Passage shown »
The Hive Thrift Client makes it easy to run Hive commands from a wide range of programming languages. Thrift bindings for Hive are available for C++, Java, PHP, Python, and Ruby. They can be found in the src/service/src subdirectory in the Hive distribution.
Hive provides a Type 4 (pure Java) JDBC driver, defined in the class org.apache.hadoop.hive.jdbc.HiveDriver. When configured with a JDBC URI of the form jdbc:hive://host:port/dbname, a Java application will connect to a Hive server running in a separate process at the given host and port. (The driver makes calls to an interface implemented by the Hive Thrift Client using the Java Thrift bindings.) At the time of writing, default is the only database name supported.
You may alternatively choose to connect to Hive via JDBC in embedded mode using the URI jdbc:hive://. In this mode, Hive runs in the same JVM as the application invoking it, so there is no need to launch it as a standalone server since it does not use the Thrift service or the Hive Thrift Client.
The JDBC driver is still in development, and in particular it does not support the full JDBC API.
The Hive ODBC Driver allows applications that support the ODBC protocol to connect to Hive. (Like the JDBC driver, the ODBC driver uses Thrift to communicate with the Hive server.) The ODBC driver is still in development, so you should refer to the latest instructions on the Hive wiki for how to build and run it.
There are more details on using these clients on the Hive wiki at http://wiki.apache.org/ hadoop/Hive/HiveClient.
The metastore is the central repository of Hive metadata. The metastore is divided into two pieces: a service and the backing store for the data. By default, the metastore service runs in the same JVM as the Hive service and contains an embedded Derby database instance backed by the local disk. This is called the embedded metastore configuration . Using an embedded metastore is a simple way to get started with Hive; however, only one embedded Derby database can access the database files on disk at any one time, which means you can only have one Hive session open at a time that shares the same metastore. Trying to start a second session gives the error: Failed to start database 'metastore_db' when it attempts to open a connection to the metastore.
The solution to supporting multiple sessions (and therefore multiple users) is to use a standalone database. This configuration is referred to as a local metastore, since the metastore service still runs in the same process as the Hive service, but connects to a database running in a separate process, either on the same machine or on a remote machine. Any JDBC-compliant database may be used by setting the javax.jdo.option.* configuration properties listed in Table .

Records supplied »
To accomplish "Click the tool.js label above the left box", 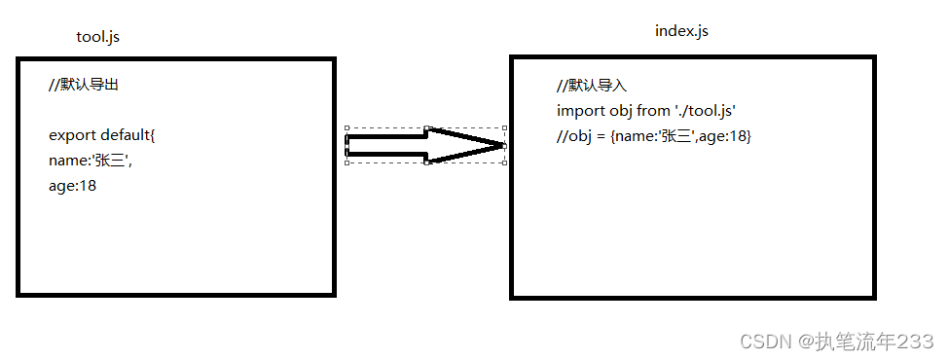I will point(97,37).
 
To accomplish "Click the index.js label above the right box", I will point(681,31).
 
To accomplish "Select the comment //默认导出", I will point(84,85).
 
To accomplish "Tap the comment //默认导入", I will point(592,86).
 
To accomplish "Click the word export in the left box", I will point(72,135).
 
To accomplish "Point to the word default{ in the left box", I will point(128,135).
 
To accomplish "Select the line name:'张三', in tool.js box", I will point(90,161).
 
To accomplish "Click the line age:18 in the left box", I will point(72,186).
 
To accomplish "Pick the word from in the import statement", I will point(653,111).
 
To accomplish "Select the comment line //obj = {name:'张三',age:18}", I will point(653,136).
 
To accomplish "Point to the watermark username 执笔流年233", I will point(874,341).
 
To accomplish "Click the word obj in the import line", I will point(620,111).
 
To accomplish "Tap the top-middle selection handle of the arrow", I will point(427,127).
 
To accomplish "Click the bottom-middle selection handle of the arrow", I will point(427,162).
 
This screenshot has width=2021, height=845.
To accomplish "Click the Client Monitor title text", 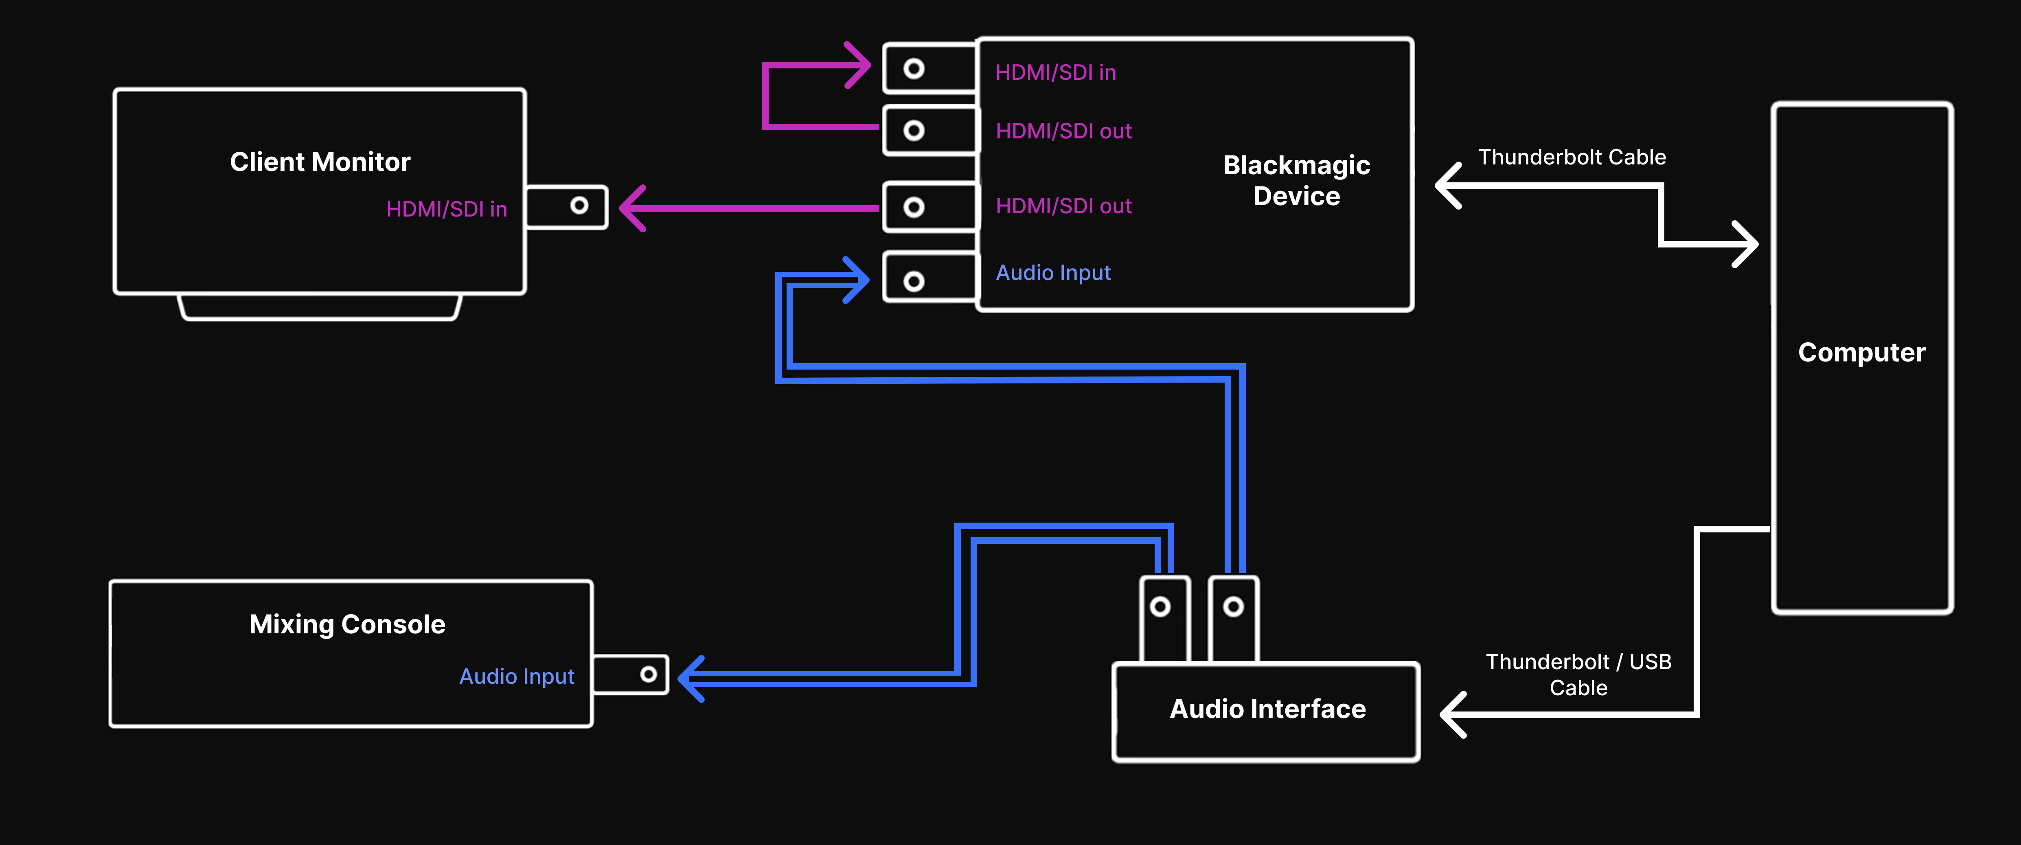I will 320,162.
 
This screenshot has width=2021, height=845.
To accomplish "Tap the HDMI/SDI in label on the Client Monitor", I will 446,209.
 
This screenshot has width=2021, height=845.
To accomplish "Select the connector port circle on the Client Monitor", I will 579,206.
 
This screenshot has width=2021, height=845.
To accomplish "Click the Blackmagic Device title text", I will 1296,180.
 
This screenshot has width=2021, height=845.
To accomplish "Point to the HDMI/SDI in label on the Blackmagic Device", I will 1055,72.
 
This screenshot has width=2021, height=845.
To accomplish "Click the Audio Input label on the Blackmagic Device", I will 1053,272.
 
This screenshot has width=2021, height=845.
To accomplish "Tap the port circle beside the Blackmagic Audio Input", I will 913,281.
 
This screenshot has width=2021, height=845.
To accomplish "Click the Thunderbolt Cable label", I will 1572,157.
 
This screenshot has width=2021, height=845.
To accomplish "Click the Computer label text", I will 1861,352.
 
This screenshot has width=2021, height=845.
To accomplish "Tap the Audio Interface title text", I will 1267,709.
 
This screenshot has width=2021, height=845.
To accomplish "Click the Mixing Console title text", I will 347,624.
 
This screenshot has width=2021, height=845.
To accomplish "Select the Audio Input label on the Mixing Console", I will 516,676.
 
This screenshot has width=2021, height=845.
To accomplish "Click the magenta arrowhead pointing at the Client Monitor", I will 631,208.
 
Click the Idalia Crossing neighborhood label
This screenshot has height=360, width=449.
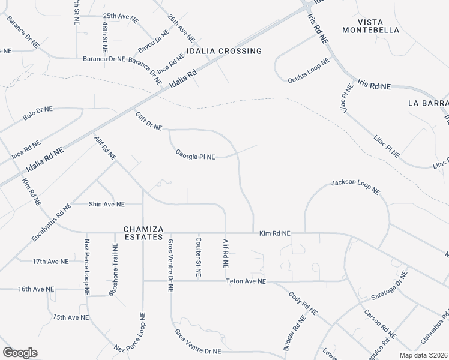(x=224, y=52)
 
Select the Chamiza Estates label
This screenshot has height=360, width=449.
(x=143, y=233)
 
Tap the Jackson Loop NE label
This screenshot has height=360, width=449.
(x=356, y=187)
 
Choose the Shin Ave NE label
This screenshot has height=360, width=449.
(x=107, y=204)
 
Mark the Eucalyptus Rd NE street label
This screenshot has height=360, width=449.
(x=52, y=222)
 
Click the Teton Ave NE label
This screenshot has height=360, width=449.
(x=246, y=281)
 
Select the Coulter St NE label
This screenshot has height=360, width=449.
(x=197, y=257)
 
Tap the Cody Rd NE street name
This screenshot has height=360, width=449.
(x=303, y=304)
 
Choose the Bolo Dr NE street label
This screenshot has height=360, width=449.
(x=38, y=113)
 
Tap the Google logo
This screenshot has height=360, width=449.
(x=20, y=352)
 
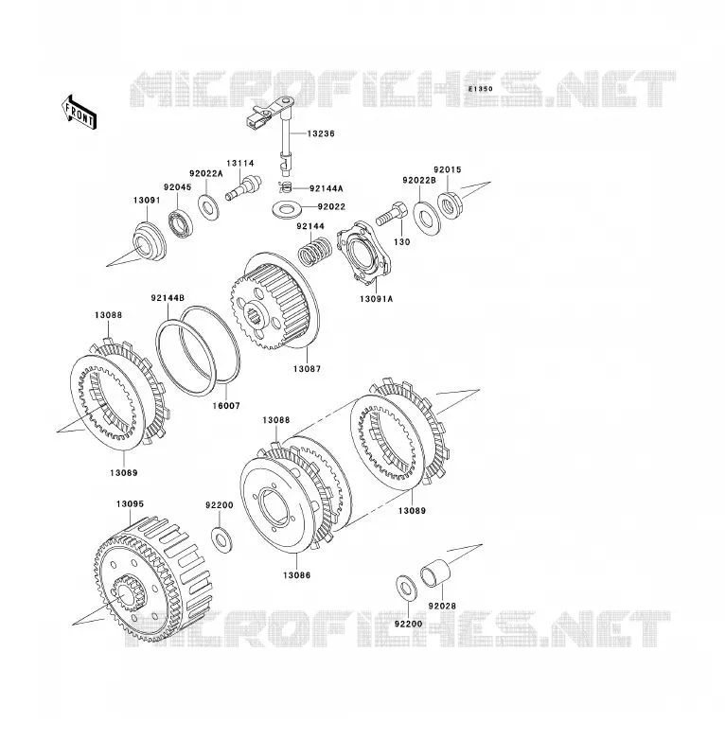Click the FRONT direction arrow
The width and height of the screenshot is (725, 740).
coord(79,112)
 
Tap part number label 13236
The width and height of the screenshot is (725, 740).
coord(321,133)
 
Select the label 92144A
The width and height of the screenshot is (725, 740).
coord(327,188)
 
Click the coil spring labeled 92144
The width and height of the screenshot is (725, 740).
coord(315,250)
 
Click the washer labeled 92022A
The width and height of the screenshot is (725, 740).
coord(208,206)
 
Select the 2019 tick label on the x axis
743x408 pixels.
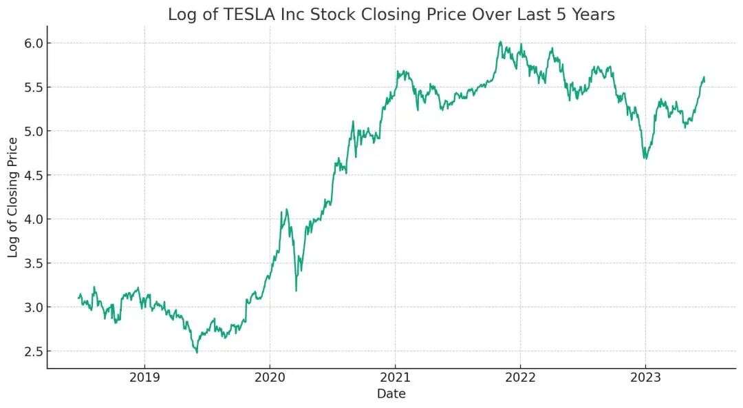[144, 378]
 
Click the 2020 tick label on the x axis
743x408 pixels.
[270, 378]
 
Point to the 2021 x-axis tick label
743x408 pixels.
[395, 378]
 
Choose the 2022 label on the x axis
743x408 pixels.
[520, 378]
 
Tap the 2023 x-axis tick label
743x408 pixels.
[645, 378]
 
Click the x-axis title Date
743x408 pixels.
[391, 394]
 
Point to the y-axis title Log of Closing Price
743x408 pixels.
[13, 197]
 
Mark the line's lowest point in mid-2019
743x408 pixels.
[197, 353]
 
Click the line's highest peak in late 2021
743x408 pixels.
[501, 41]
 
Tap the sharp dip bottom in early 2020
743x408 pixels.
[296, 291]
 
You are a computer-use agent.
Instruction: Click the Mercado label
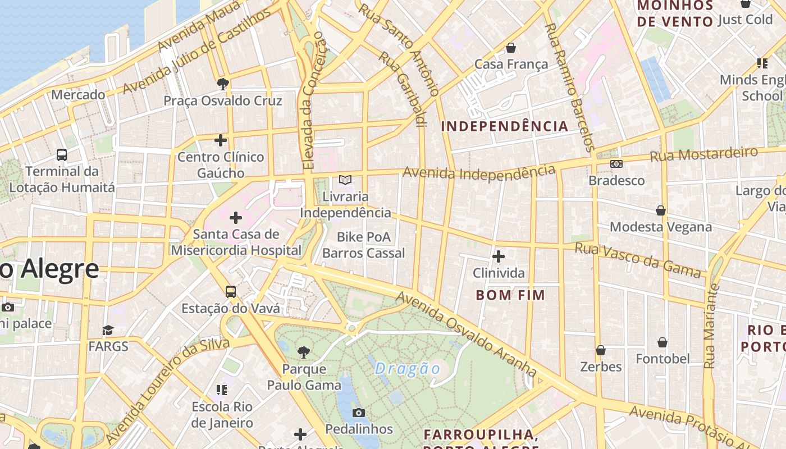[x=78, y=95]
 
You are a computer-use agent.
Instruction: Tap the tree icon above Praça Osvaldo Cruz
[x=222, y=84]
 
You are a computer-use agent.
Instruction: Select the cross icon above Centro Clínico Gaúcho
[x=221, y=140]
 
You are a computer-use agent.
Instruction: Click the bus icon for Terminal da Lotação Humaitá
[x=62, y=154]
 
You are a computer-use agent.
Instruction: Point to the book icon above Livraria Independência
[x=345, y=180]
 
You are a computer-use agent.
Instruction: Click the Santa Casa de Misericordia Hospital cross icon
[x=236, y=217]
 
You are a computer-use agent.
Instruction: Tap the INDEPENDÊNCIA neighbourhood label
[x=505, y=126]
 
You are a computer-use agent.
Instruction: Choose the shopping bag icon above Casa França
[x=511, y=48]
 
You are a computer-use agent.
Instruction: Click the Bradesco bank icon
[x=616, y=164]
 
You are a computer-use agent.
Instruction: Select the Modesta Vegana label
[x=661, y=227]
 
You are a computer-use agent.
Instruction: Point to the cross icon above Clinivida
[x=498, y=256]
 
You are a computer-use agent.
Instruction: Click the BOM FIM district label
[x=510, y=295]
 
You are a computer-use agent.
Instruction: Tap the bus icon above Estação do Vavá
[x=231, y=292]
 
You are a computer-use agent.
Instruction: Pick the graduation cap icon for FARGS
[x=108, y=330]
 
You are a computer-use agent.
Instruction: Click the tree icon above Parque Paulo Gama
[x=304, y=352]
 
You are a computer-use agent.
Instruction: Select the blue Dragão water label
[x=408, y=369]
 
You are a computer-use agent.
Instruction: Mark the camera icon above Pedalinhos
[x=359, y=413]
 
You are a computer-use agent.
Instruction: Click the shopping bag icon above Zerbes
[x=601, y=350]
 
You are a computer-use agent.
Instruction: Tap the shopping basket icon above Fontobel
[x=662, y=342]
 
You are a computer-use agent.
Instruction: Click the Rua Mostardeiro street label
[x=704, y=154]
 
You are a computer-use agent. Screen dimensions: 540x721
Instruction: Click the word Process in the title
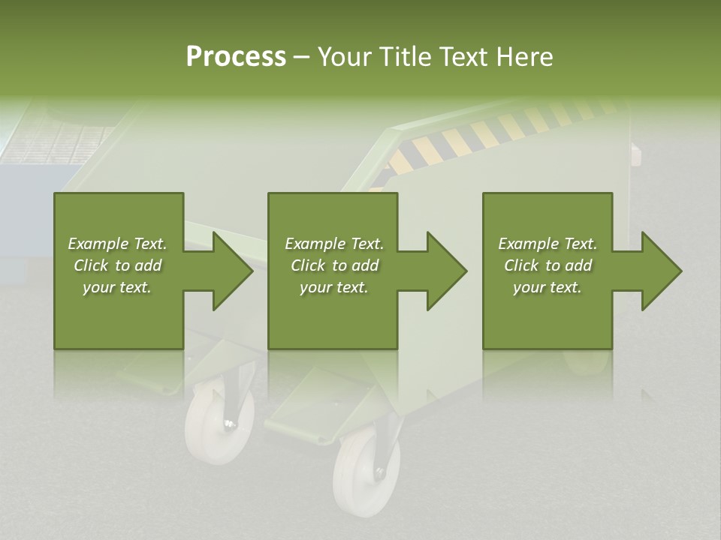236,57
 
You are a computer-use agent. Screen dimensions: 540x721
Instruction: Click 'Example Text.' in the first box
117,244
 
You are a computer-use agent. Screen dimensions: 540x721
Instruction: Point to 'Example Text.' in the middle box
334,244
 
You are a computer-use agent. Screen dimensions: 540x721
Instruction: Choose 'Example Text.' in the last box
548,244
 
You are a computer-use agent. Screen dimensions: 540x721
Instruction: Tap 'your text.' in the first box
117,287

List of tasks »
1: Sum up the Hive passage in two sentences.
2: Repeat the part of the Hive passage starting with "Hive provides a" and going on through "full JDBC API.", word for word.

List of solutions »
1: Hive can be reached from many programming languages through its Thrift client, through a JDBC driver that connects either to a separate Hive server or in embedded mode, and through an ODBC driver, and both drivers are still in development. By default the metastore uses an embedded Derby database that allows only one Hive session at a time, so supporting multiple sessions means using a standalone database in what is called a local metastore.

2:
Hive provides a Type 4 (pure Java) JDBC driver, defined in the class org.apache.hadoop.hive.jdbc.HiveDriver. When configured with a JDBC URI of the form jdbc:hive://host:port/dbname, a Java application will connect to a Hive server running in a separate process at the given host and port. (The driver makes calls to an interface implemented by the Hive Thrift Client using the Java Thrift bindings.) At the time of writing, default is the only database name supported.
You may alternatively choose to connect to Hive via JDBC in embedded mode using the URI jdbc:hive://. In this mode, Hive runs in the same JVM as the application invoking it, so there is no need to launch it as a standalone server since it does not use the Thrift service or the Hive Thrift Client.
The JDBC driver is still in development, and in particular it does not support the full JDBC API.